Is there anything those little plastic bricks can’t do?
Everyone loves to play with LEGOs. Those little plastic bricks have been a source of entertainment, creativity, and discovery for kids and adults for decades now, and as both kids and adults become more creative and inventive, the possibilities have only grown. With belts, bands, and tiny motors, you can create all manner of fascinating devices, including, apparently, a fully functional high-resolution microscope.
German biophysicist Timo Betz of the Universities of Göttingen and Münster was playing with LEGO bricks with his 10-year-old son when the two of them were suddenly struck with inspiration: if you can build anything out of LEGOs, why not a functioning microscope?

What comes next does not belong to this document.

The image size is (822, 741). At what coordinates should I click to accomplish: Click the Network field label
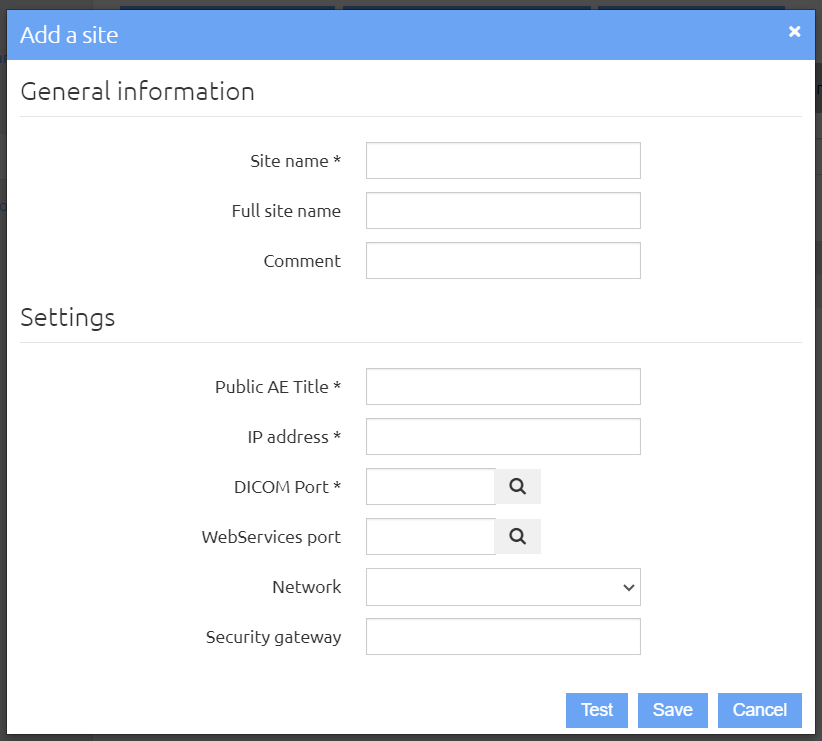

“My first reaction was that this is too hard, because of the precise movements and all the parts that are non-LEGO,” recalls Betz in a paper on the process published in The Biophysicist. “But my son came up with a series of great ideas on how to overcome the difficulties that I explained to him; he even figured out a way to use a LEGO light source to illuminate the samples.”

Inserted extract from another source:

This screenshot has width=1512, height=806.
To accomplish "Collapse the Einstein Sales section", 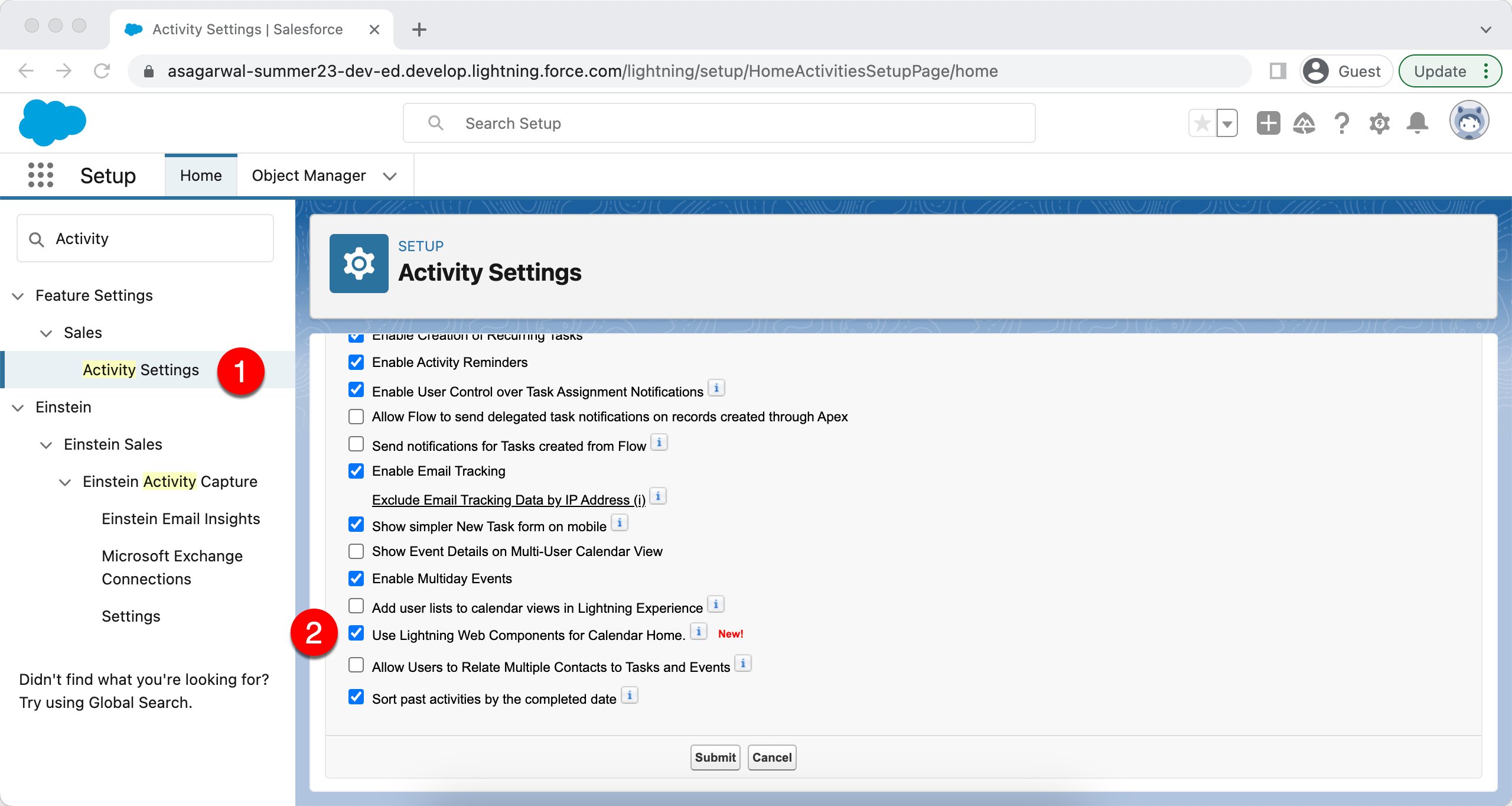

German scientists built a high-resolution microscope out of Lego bricks. The only non-Lego components are the lenses, salvaged from smartphone cameras. https://t.co/5ENnum9ZOl
— Jennifer Ouellette (@JenLucPiquant) July 2, 2021
Betz, his son, as well as Betz’s colleague, Bart Vos, spent the next year tweaking their prototype design, and eventually ended up with a viable prototype that could, in the team’s words, “push the limits of the brick system.” While a seemingly simple LEGO tower at a glance, the internals of the device utilize a surprisingly complex gear rack system that provide multiple levels of magnification. The only non-LEGO parts in the build are cheap iPhone 5 camera lenses; using these lenses and the magnification system, the microscope can achieve magnification of up to 254x.
The team has penned simple step-by-step instructions for the assembly of the microscope so it could be used for a fun science experiment in classrooms. In a test case at a local school, kits with the necessary parts were distributed to students, who apparently all had a blast assembling the device and using it to look at stuff. Betz hopes the LEGO microscope can serve as a cost-effective means of getting kids more interested in scientific pursuits.
“It was actually a lot of fun to develop this,” Betz says. “I just hope that children and their parents have a chance to realize here that even with simple tools, one can do amazing things.”